The same principles apply to the other privileged creditors; and we are of opinion, that the opposing creditors have a right to be paid in preference to the State.
It is, therefore, ordered, that the judgment of the District Court be reversed ; that the opposing creditors be first paid out of the the property subject to their privileges; and that, to this extent, the injunctions of the opposing creditors be perpetuated.
Ip the cases of Claude Tournier v. Chauchon and another, William Prehn v. Etienne Rivolet and another, and Alphonse Regnier v. R. H. Hawthorn and, another, from the City Court of New Orleans ; of William F. Thompson, Syndic, v. Elizabeth Morris and Husband, Joseph Albert v.
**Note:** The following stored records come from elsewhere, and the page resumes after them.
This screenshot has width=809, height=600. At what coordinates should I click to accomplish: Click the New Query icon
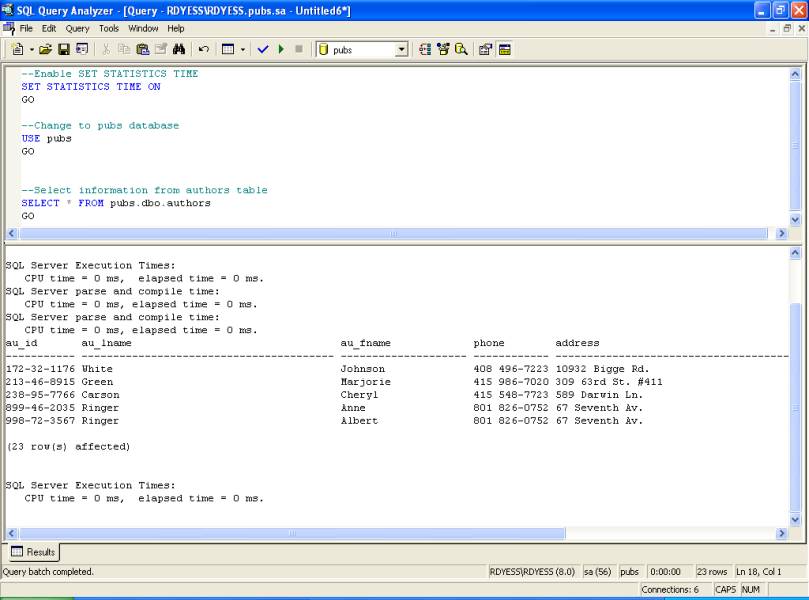point(18,49)
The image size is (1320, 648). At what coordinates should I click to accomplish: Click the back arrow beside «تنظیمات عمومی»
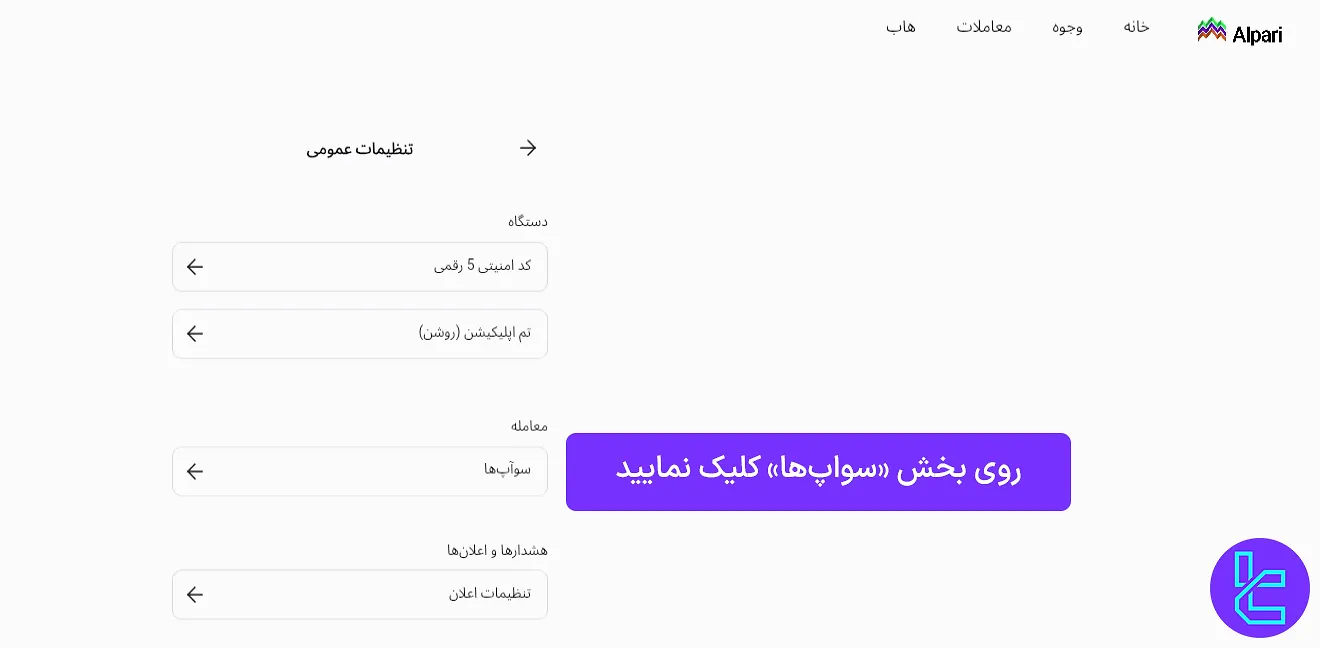pos(528,148)
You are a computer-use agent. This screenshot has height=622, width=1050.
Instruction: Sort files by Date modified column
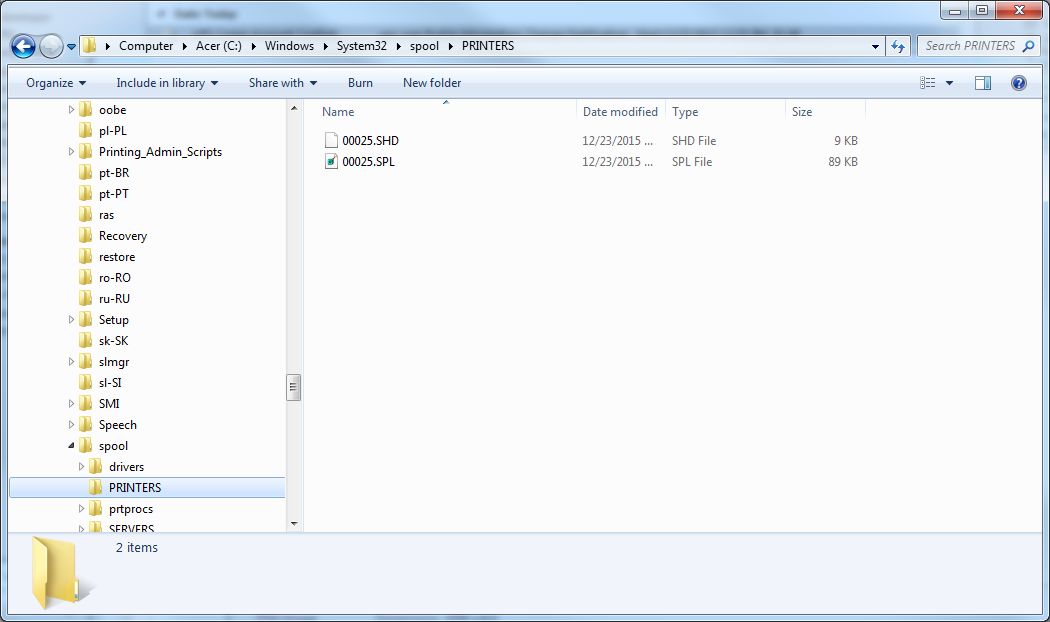(x=620, y=112)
Artemon Hill and another, Thomas C. Magoffin v. Oliver Dubois and another, Laurent Millaudon v. Artemon Hill and another, William Frost and another y. Jacques Léon and others, Michael Maher v. Patrick Summers, John D. James v. How Hinds, Benjamin Florance v. Joseph A. Beard, and Benjamin Florance v. John Mitchell, from the Commercial Court of New Orleans ; of Neally and another, y. Wellington and another, Paul Liautaud v. Jean Jonau, and Thomas H. Gorman y. Seth W. Nye, from the District Court of the First District, the judgments of the lower courts were affirmed on appeal, in New Orleans, with damages, during the period embraced by this volume.